この車体の入札に至ったのはまさにこのメーターの読み値です.まあメーター巻き戻しは当然懸念されるので到着してからのお楽しみではあったのですが,こうやって現車確認してみると前後のブレーキディスクの減り具合を見る限り,メーター巻き戻しは行われておらずほぼ新車のまんま長期放置状態に陥ったのではないかと思われます.キーも1本純正のがついていますが,摩耗もほとんどありません.シートロックやヘルメットホルダもこれで開けられるのですが,残念ながらタンクだけはびくともしません.

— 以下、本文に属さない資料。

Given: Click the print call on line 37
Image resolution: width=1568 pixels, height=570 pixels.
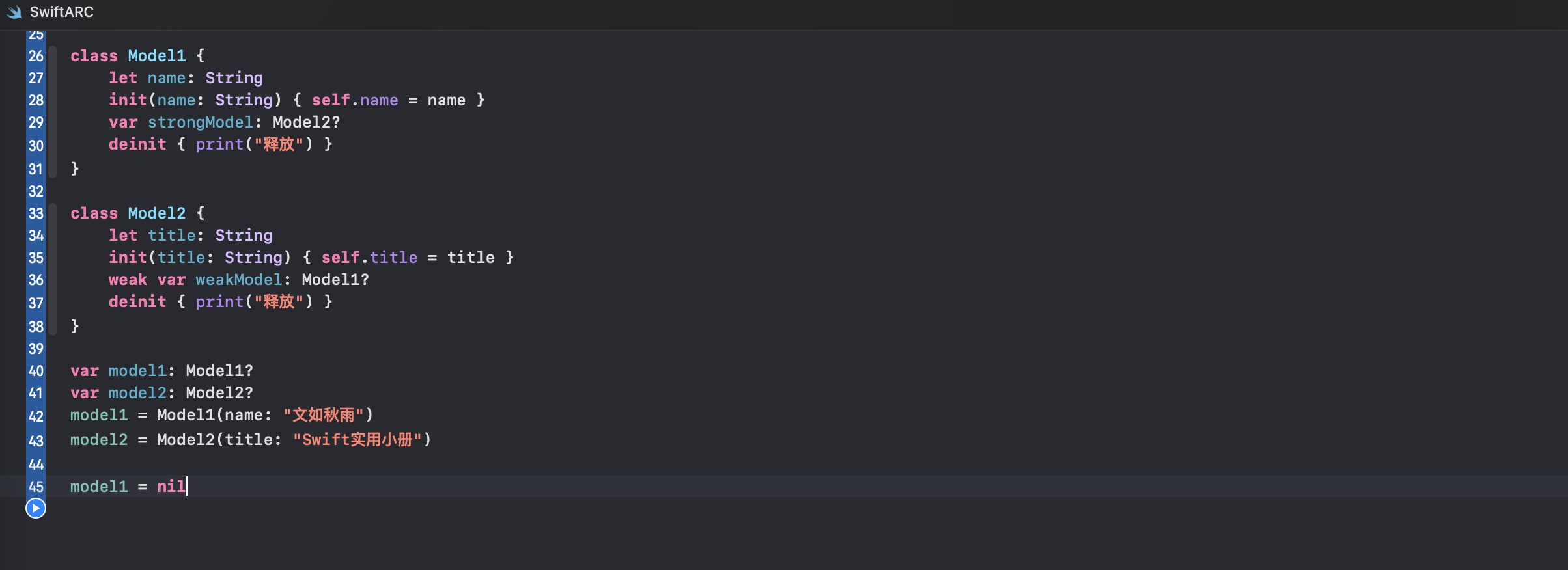Looking at the screenshot, I should (219, 302).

シートは純正の生地の縫い目が破れています.ブレーキキャリパーは前後とも外観はそう悪くありません.パッドもかなり残っていますが,パッドとキャリパーの間に錆がはびこっていて,パッドが固着しています.ピストンの固着以前にパッドとキャリパーがこのように直接固着している例はなかなか見ることができませんね.

リアタイヤは見ただけでわかる深いヒビが溝に沿って走っています.ホイールの腐食具合もなかなかなもんです.恐らくタイヤはヤマハの工場出荷時についていたものそのまんまなんでしょうね.リアサスはオイル漏れは見た感じありませんが,錆がロッドにも多数あるので使えないでしょう.

フレームはネジの周辺が主にさび色になっています.エンジンのアルミの腐食っぷりもなかなかなものです.クラッチはちゃんと動きますが,アクセルは全然動きません.ここんところケーブルが固着しているのか,キャブが固着しているのかわかりませんが,両方の可能性もありますね.

フロントはホイールの腐食ぐらいでしょうか.SRX-6はダブルディスクなので,そのディスク取付面にカバーがついていて,この車体はシングルディスクの仕様になっています.しかしなぜだかフォークアウターには左のキャリパーの取り付け座がついています.どういった経緯でこんなことになっているのか謎ですが,そんな将来の拡張性を考慮したオプションが当時から用意されていたのかしら?

ハンドルネック周辺です.フロントウィンカーは折れてぶら下がっています.中に水が溜まっているようですので,中がどうなっているかはおたのしみですね.ライトケースは結構錆びていますが,これは使うのかどうか補修の可否で見極める必要がありそうです.

最後にタンクの穴を拡大しておきましょう.ここまでになると補修は完全にあきらめざるを得ません.中からは腐ったガソリンが固化したときに鼻を突くにおいがします.車体を傾けるとじゃらじゃら音がしていまして,得体のしれない煙が立つような状態です.それにしてもこのタンクは使わないまでもタンクキャップは何とかして使いたいところです.
こんな感じの車体で,やることが多いのか少ないのか少し読みにくい面もありますが,足りないパーツのめぼしを付けてざっと見積もったところ,それでも結構な額になってしまいました.今になって落札したことを悔いてもしょうがないんですけどね.